I gave him a minute, then strolled in and took a seat at the bar, close to the entrance. I dropped two quarters on the bar top for a beer. Best to leave a big tip in case I needed the barman on my side. As planned, Faith was sitting at the far booth, facing the door, so Sanford wouldn’t see me when he sat down opposite her.
Faith wore her red Hazel Bishop lipstick. Her hair was down. She was a knockout in her white blouse and a black-and-red paisley accent scarf, playing it up for Sanford. It was a variation on Mutt and Jeff, army interrogation. Faith was the friendly start. I was the heavy, on call. If Faith touched her right cheek, that meant I was to step in. If she brushed back her hair, I was to stand down.
Sanford had been a jocular client in the rag trade, but he turned shy once our bill was presented. He had a problem with disappearing inventory, which we cracked within three days. His dresses were walking out the door, two layers undercover with the night shift employees, a dozen or more every night.
Now his bill was six months overdue, and he wasn’t answering my phone calls. Faith had figured out a plan to get paid. She understood his type and got her hook in by suggesting they meet for a drink at a hotel.
Within two minutes of Sanford’s arrival, she brushed back her hair. I wasn’t happy about it, but it was the plan we’d agreed to, so I donned my hat and left. I tried to catch her eye, but Faith was a pro—once she made her call, that was it. Was she still angry from this morning?
Twenty minutes after I got to the office, Faith returned, too. I was sitting at the spinet tucked in the corner, trying to remember some long-lost jazz chords.

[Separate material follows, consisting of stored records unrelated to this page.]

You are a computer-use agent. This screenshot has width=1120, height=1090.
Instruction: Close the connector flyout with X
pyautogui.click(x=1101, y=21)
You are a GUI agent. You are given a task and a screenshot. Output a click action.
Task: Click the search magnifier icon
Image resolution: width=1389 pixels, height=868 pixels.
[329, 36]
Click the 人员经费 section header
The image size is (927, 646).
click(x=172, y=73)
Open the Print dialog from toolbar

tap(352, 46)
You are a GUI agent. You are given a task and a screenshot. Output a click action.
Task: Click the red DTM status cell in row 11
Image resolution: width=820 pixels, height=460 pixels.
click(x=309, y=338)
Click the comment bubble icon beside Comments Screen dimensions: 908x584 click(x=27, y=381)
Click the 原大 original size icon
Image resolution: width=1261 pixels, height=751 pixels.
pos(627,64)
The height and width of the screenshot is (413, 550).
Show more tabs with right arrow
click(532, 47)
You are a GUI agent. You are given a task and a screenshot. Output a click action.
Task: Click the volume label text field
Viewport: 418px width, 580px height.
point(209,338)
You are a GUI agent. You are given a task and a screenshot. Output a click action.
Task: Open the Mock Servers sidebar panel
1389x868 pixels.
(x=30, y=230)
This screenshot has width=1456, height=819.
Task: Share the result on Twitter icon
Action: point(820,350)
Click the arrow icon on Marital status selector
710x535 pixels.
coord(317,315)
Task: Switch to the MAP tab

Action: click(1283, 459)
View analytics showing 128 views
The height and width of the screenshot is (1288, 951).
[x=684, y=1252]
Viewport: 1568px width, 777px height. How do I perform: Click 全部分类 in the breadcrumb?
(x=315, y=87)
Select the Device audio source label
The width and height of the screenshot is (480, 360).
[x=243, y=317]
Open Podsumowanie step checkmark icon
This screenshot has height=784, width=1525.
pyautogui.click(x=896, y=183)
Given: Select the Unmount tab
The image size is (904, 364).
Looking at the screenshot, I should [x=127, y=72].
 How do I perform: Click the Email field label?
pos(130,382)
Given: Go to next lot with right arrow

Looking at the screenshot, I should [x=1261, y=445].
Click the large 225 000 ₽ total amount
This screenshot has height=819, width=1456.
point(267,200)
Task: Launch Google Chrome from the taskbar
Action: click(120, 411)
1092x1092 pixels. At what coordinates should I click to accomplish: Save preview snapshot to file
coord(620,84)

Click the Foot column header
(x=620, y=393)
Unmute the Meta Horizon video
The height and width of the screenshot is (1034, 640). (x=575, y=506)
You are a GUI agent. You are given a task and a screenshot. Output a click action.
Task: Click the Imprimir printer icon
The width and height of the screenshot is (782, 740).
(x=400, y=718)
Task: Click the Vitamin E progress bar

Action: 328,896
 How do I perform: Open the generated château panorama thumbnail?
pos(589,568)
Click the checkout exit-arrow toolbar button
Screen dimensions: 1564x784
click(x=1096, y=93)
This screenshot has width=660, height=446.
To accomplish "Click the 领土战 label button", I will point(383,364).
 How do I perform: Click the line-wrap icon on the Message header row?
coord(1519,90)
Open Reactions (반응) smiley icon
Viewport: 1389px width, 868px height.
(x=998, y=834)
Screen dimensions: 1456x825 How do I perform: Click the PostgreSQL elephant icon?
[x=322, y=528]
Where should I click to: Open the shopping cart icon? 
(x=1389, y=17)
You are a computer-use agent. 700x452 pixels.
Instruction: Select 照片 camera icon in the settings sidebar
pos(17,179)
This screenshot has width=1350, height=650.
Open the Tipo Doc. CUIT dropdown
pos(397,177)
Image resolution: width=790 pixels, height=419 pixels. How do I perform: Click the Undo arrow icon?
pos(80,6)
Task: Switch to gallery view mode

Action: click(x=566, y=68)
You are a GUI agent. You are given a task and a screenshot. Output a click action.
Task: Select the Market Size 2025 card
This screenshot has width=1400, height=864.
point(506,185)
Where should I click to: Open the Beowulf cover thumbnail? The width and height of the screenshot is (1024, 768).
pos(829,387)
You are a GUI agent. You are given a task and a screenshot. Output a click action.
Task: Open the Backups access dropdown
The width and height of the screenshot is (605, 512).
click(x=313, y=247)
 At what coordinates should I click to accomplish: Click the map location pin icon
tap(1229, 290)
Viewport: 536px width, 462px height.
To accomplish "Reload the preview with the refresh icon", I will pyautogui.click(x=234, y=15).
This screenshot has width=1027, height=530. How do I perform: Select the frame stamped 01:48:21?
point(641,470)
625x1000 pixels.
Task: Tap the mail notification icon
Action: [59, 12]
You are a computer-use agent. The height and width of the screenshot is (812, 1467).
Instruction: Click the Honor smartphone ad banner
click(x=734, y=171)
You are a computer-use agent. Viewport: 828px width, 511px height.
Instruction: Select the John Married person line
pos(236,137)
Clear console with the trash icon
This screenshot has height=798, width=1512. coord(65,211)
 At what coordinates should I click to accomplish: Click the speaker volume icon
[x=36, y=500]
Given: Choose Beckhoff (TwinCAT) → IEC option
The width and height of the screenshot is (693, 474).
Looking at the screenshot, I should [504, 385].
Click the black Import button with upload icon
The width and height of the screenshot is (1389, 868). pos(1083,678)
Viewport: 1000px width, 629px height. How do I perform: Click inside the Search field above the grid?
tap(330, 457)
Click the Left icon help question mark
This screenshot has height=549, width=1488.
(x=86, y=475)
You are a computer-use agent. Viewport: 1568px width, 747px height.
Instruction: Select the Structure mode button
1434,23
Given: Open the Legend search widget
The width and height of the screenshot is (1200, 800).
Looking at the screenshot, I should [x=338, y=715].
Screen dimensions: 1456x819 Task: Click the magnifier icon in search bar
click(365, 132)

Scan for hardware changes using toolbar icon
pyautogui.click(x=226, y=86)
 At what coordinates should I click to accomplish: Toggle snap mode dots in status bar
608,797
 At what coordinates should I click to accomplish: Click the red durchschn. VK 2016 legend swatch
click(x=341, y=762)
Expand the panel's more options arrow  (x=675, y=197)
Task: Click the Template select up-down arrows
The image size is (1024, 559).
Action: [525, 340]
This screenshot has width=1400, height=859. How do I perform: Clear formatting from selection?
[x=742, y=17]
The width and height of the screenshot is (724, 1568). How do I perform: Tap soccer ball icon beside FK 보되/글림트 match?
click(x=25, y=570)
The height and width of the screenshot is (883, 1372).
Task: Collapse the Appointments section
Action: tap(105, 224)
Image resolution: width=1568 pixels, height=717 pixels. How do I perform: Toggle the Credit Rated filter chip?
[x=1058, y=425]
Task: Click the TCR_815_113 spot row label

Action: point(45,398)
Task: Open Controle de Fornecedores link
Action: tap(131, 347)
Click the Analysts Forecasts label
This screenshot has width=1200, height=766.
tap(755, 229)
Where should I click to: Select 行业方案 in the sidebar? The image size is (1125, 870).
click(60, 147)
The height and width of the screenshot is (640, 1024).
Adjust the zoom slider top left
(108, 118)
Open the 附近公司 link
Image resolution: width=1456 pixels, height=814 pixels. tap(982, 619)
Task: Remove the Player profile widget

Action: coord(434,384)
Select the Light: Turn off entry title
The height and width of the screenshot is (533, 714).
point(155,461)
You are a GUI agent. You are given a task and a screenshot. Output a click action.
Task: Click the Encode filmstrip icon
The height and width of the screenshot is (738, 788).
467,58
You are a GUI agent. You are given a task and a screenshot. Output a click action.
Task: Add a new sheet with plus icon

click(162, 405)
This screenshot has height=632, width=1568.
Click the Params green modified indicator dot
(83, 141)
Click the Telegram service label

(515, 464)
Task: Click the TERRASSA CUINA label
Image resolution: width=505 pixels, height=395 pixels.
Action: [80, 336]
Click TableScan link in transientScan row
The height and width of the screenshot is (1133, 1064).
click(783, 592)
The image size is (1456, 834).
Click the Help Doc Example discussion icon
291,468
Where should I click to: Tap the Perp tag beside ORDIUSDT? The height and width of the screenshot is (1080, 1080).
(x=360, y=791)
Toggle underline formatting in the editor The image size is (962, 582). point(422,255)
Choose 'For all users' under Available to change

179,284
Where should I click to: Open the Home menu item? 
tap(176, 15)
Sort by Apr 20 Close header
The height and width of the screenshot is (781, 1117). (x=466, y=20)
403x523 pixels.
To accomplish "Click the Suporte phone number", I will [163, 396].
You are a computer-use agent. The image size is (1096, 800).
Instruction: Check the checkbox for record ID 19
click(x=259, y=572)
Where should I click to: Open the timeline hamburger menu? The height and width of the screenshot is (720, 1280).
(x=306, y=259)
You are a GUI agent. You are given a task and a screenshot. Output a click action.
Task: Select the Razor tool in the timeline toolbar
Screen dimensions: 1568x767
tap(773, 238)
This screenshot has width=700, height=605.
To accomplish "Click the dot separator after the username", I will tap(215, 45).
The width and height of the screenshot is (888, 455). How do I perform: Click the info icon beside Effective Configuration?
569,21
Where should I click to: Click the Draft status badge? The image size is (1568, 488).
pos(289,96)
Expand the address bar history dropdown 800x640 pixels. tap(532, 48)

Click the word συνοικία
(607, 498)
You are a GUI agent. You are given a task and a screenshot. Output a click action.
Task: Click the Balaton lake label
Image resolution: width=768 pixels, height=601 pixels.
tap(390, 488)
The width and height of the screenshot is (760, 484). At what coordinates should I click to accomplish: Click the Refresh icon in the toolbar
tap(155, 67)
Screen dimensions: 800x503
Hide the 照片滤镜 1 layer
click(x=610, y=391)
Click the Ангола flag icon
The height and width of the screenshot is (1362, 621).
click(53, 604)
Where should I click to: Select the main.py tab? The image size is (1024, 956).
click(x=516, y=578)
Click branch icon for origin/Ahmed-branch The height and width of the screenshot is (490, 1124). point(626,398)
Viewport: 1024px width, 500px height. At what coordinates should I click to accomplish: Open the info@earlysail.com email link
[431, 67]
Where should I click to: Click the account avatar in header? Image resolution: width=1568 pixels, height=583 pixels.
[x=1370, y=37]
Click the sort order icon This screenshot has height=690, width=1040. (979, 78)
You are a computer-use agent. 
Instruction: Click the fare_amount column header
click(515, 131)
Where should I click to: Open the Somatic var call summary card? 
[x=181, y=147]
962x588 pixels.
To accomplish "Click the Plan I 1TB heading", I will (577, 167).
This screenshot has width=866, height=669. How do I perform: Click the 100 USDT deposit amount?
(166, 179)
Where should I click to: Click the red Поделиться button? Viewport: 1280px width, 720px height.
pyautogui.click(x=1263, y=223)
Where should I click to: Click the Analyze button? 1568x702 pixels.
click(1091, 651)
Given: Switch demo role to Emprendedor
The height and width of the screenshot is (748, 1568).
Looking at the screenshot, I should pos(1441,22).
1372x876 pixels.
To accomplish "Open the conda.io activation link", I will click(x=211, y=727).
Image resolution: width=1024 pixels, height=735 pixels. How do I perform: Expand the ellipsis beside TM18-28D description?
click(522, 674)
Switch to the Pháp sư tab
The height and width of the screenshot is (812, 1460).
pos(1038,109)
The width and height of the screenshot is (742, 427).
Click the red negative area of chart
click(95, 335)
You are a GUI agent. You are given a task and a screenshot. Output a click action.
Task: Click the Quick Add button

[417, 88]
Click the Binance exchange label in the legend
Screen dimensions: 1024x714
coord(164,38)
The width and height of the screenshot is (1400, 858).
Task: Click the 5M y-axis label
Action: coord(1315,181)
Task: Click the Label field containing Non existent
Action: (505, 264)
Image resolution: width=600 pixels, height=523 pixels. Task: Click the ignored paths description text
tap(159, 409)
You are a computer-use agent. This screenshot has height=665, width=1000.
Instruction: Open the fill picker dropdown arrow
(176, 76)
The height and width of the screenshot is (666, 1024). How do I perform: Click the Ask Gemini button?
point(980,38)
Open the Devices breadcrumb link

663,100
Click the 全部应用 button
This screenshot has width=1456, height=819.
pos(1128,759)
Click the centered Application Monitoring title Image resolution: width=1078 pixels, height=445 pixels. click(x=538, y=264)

My parents made me take lessons as a kid and I used to torment my teacher by playing boogie-woogie instead of Brahms.
I turned toward the door. Faith’s hair was tied back, her usual business style. She walked toward me and leaned across the piano and pulled a small packet of fifty-dollar bills from a Pacific National envelope, letting them flutter onto the keys, one at a time. Eight of them. That was more than we’d earned in all of June. Her eyebrows were raised high. She slowly pulled away her scarf and it looked like she had burst two buttons on her blouse. She winked. “Sanford came across, in full.”
She put her hands on her hips and beamed. “I told him he either walked with me to the bank to get the cash immediately, or I would drive to Inglewood to tell Mrs. Sanford why her husband worked so many late nights.”
Her eyebrows danced. “His eyes popped out even further than yours did.” She flicked the scarf at me.
I felt my face get hot and I started to stammer an objection, but she just laughed.
“Jack, don’t be such a prude. You should be proud of me. I used what I had to get leverage. That was brains, not body.”
It was hard working with someone you loved. The relationship seemed to always get in the way of business. Or maybe I had it backward.